In light of the contested nature of this issue and the unavailability of the trial judge to hear a motion for a new trial, affidavits may not be sufficient to resolve the defendant's claim of ineffective assistance of counsel. See Commonwealth v. Brookins, 416 Mass. 97 , 104 (1993). Such a motion would necessarily involve fact finding that is probably best done through an evidentiary hearing. See ibid.
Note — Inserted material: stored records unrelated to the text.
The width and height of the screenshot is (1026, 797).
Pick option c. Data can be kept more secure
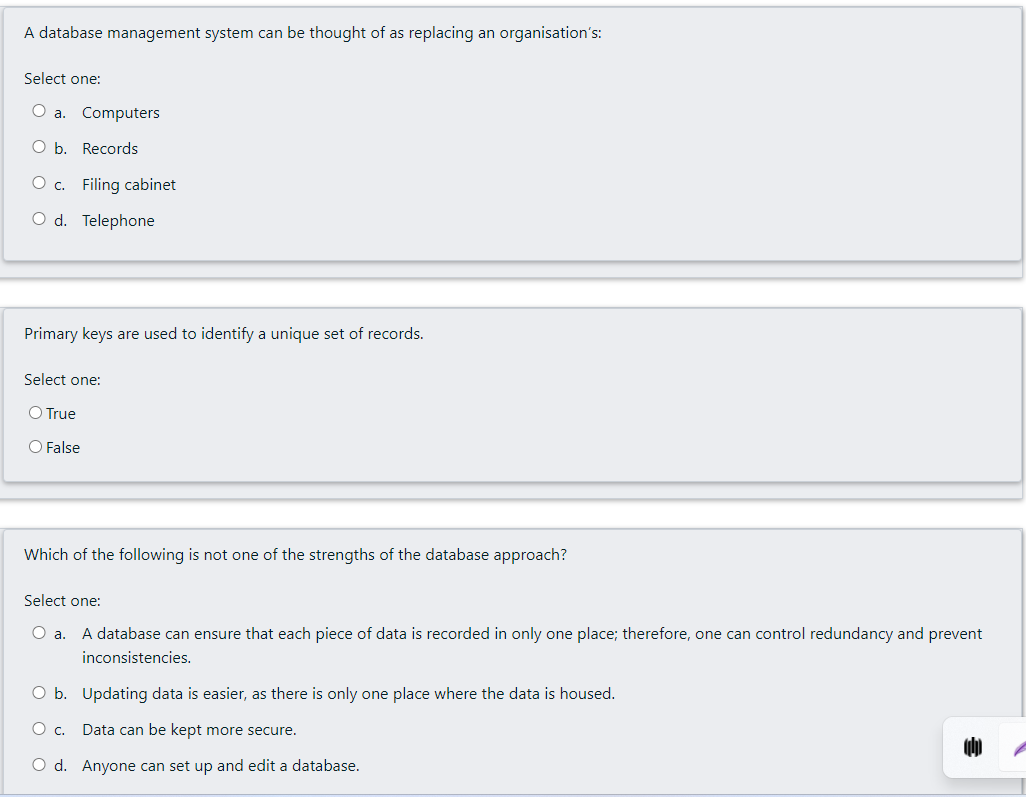(39, 728)
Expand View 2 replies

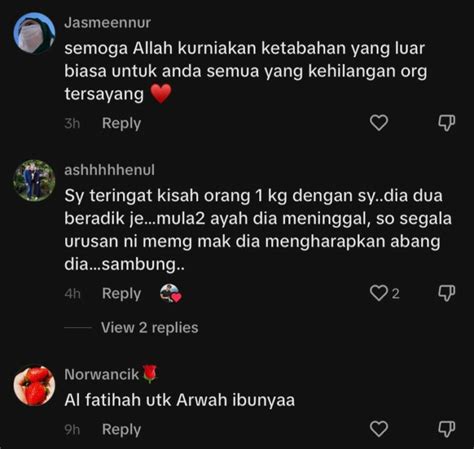pyautogui.click(x=150, y=328)
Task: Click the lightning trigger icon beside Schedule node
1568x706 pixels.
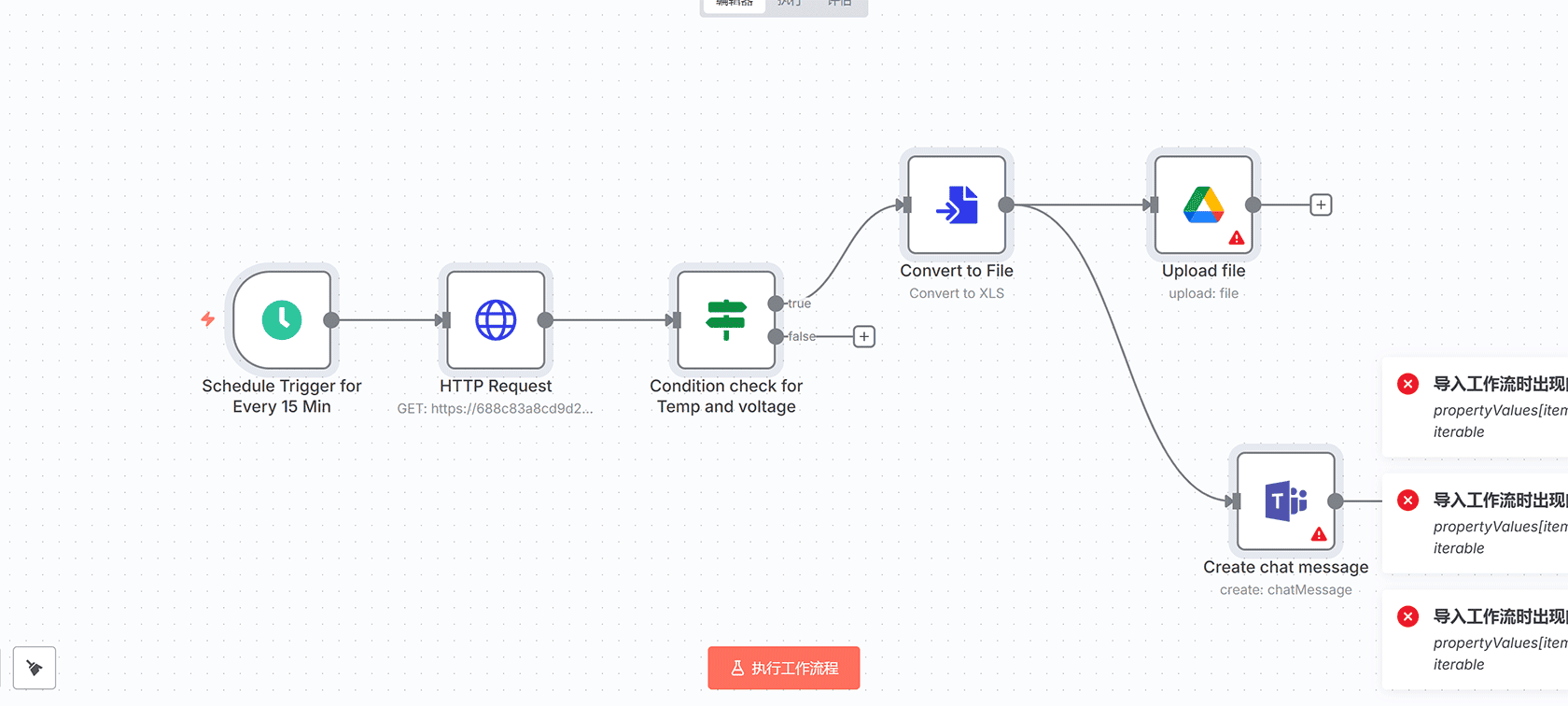Action: click(x=208, y=319)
3. Closing argument. We disagree with the defendant's contention that a portion of the prosecutor's closing argument improperly implied that the jury would have to answer for their verdict. [Note 2] The prosecutor was arguing that the jury should find that the evidence supported a verdict of murder with extreme atrocity and cruelty. He referenced several of the factors that a jury may weigh in deciding whether a murder can be classified in this manner. See Commonwealth v. Cunneen, 389 Mass. 216 , 227 (1983) (factors include "extent of physical injuries, number of blows, manner and force with which delivered, [and] instrument
employed"). The defendant acknowledges that the phrase "conscience of the community" is not improper when the jury is asked to determine whether a killing was done with extreme atrocity or cruelty. See Commonwealth v. Fitzmeyer, 414 Mass. 540 , 547 (1993); Commonwealth v. Raymond, 424 Mass. 382 , 391 (1997); Commonwealth v. Torres, 437 Mass. 460 , 465 (2002). The prosecutor's remarks, while emphatic, did not exceed the permissible bounds of closing argument.
4. Self-defense instructions. The defendant argues that the trial judge abused his discretion by refusing to submit the case to the jury on theories of self-defense and use of excessive force in self-defense.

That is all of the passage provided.